Fractures of the proximal fifth metatarsal metaphysis (i.e., the Jones fracture) can be problematic because of a high incidence of nonunion and recurrence with nonoperative treatment . In some cases, mainly athletes, reinjury or nonunion can occur despite operative stabilization. This is often attributable to hardware of insufficient strength, aggressive postoperative rehabilitation, or biologic insufficiency at the fracture site (Figs. 10.8 and 10.9).

Fig. 10.8
figure 8

T1 weighted MRI (sagittial and transverse) shows nonunited Jones fracture

Fig. 10.9
figure 9

T1 weighted MRI (Tranverse Plane) showing same nonunited Jones Fracture

Hunt et al. recommend revision fixation with a large, solid screw (5.5 mm or larger) with autogenous bone grafting [16]. Additional investigation remains necessary to determine whether bone marrow aspirate with demineralized bone matrix is an effective substitute for cancellous autograft [16] (Fig. 10.10).

Fig. 10.10
figure 10

1 year post operative AP foot xrays healed left 5th metatarsal shown previously as non united

If nonsurgical treatment results in nonunion and further displacement of the fragment, the treating surgeon may consider autogenous bone grafting . This technique resembles the one previously described in the central metatarsal fracture section. The appropriate size intercalary graft may be harvested from the calcaneus or other locations depending on the defect. The proximal and distal aspects of the bone are debrided to viable margins, and the defect is filled with the autogenous graft. A bridge plate construct is suitable to provide necessary mechanical stabilization [18] (Figs. 10.11, 10.12, and 10.13).

Fig. 10.11
figure 11

AP radiographof the left foot shows nonunited 5th metatarsal with increased fracture gap

Fig. 10.12
figure 12

Post operative radiographs show internal fixation with autogenous bone graft

Fig. 10.13
figure 13

1 year follow up showing complete osseous consolidation of autogenous bone graft

Finally, the exigencies of the athletic and leg-based working population require prompt return to play or work. This need can be met by providing intramedullary fixation as primary treatment. This practice of avoiding the complication of nonunion in this cohort may remain the most prudent treatment of fifth metatarsal metadiaphyseal fractures as it provides better, quicker, and more reliable recovery for the patient [14,15,16, 18]

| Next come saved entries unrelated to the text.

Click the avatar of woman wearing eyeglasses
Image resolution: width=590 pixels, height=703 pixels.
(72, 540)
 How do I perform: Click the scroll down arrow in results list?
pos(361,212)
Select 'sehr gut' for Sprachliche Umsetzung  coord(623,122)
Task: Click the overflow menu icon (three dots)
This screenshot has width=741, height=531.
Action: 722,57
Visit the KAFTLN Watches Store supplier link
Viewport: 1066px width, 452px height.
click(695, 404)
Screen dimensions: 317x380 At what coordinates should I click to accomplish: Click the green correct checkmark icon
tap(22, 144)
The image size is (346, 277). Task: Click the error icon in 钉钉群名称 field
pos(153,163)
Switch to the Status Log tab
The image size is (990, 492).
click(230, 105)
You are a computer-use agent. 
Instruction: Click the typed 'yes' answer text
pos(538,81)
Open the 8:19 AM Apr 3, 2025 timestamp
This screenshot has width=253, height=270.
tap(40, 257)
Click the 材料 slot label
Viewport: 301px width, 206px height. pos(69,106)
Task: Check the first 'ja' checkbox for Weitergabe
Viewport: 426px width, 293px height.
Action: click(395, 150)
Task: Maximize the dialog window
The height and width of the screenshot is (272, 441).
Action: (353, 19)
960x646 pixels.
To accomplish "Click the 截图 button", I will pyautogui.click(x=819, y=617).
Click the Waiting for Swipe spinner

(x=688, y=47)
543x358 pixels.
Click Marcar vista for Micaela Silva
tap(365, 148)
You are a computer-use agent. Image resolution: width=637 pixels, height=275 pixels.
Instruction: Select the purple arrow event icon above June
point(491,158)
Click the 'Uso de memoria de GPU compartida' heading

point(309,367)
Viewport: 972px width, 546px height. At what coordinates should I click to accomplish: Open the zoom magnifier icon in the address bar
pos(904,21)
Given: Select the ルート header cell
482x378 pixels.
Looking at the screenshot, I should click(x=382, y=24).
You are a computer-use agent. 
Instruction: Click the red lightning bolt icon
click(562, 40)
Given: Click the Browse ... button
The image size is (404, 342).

Technique Pearls and Pitfalls

Although cannulated instrumentation makes operative treatment of a fifth metatarsal fracture easier for the surgeon, the cannulated design of the screw is weaker than a solid screw. This author supports cannulated screws if the screw is larger than 5.5 mm in diameter. If the screw is less than 5 mm in diameter, a solid screw should be used. Cannulated guide wires, drill bits, and depth gauges can be used if smaller screws are required. However, if the cannulated instrumentation is used, a solid screw should be placed.

Conclusion

In general, complications of metatarsal fractures are unusual. However, given the dynamic mechanical requirement of the first metatarsophalangeal joint, functional need for well-maintained metatarsal parabola, and biologic factors, metatarsal fractures can create challenging clinical scenarios. Since the peer-reviewed literature does not offer a great deal of direction for metatarsal fracture complications, the surgeon should rely on sound surgical principles and an understanding of pedal biomechanics for guidance.